そして今、自己修復の終わっていない元仕置きロボの居ないデッキでダ・サイダーはレスカに手当てをされているのだった。
とはいっても、喧嘩で負傷したわけではない。
自分で壊した店の飛んで来たガラス片や木片でついたかすり傷である。
「自業自得でしょうが。全くもう」
わざときつめに包帯を巻きながら、レスカは始終呆れ顔だった。
一度切れると止まらないダ・サイダーの悪癖には本当に毎回毎回迷惑ばかりである。
「いいかげんにして欲しいわ!あんた本当にそれでも勇者なわけ?」
睨みつけてくるレスカの視線に胸を張りながらダ・サイダーは力強く拳を振り上げた。
「ったりめぇだろうが!!この俺様が勇者で無くしてなんだというのだ!!わっはっは」
(アホもここまでいくと犯罪ね・・・・・・)
包帯を巻き終わったレスカが、気が抜けたように力なく肩を落として溜め息をつく。
「あんたねぇ・・・その切れるとす~ぐ見境がなくなる癖どうにかなんないわけ?まぁどうせ言ったってその足りない脳みそじゃわかりゃしないんだろうけど・・・・」
使い終わった消毒薬や化膿止めを仕舞いながら、うんざりとした表情でダ・サイダーを見つめると、レスカは疲れきった様にしかしさり気なく扱き下ろした台詞を言いながら救急箱を片手に立ち上がった。

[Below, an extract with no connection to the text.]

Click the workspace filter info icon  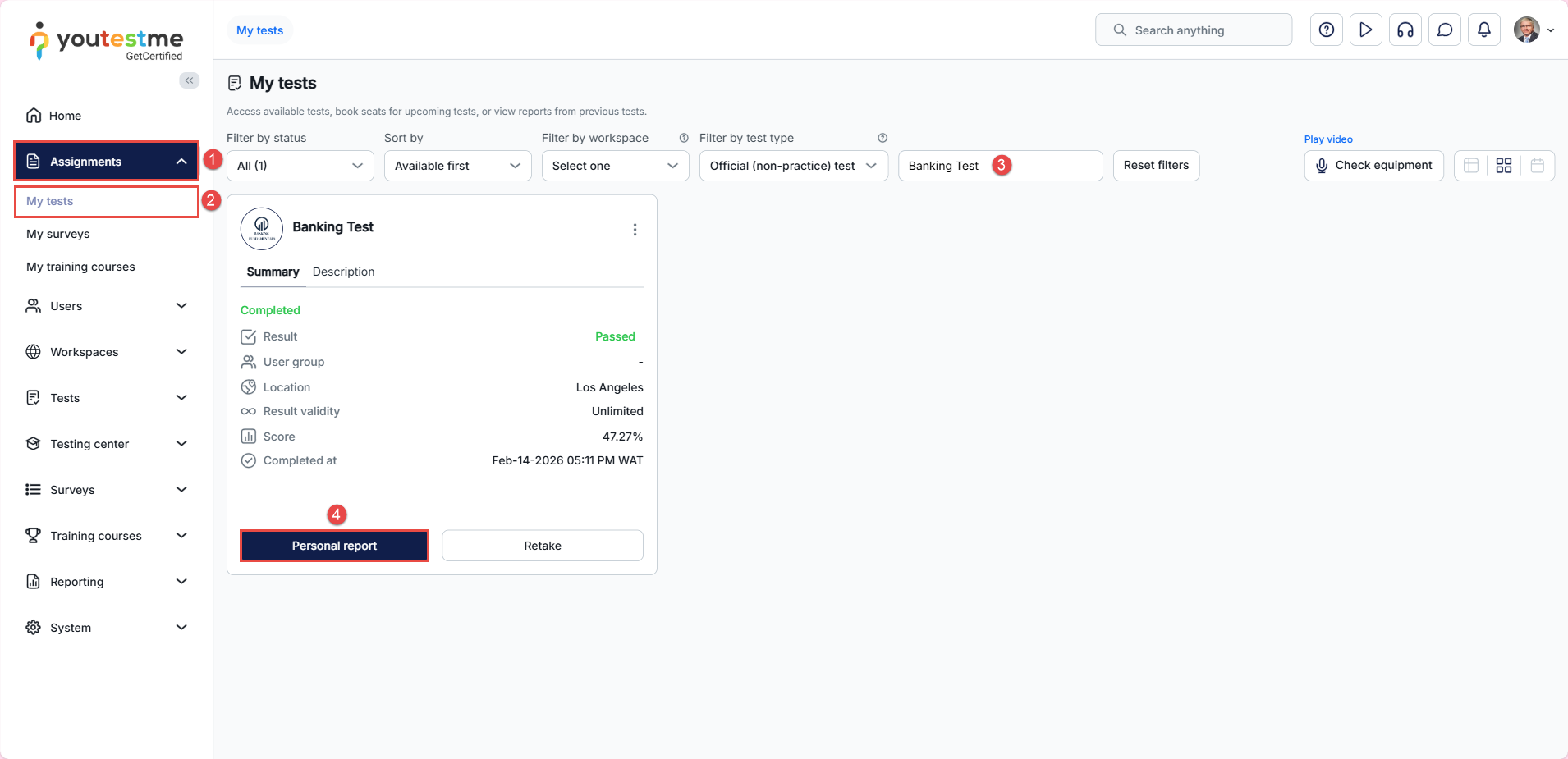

再度レスカが溜め息を吐こうとしたその時、不意に肩を抱くように大きな手が回された。
「だからお前が止めてくれるんだろ?」
どこか自慢気にさえ見える笑みを浮かべて、ダ・サイダーの翠の瞳が紅い宝石を覗き込む。
レスカは一瞬目を丸くして見返した後、その肩にかかる心地よい重さと屈託の無い笑顔に思わず目を細めていた。
「甘えてんじゃないわよ・・・・・馬鹿」
ダ・サイダーの額を軽く指で弾きながら呟いたレスカの声は、二人しか居ない艦橋の中で静かな波となって消えた。
(知ってるか?
お前の声だけが俺を止められるんだぜ)
(知ってるわよ。
だからいつでも傍に居なさいよね。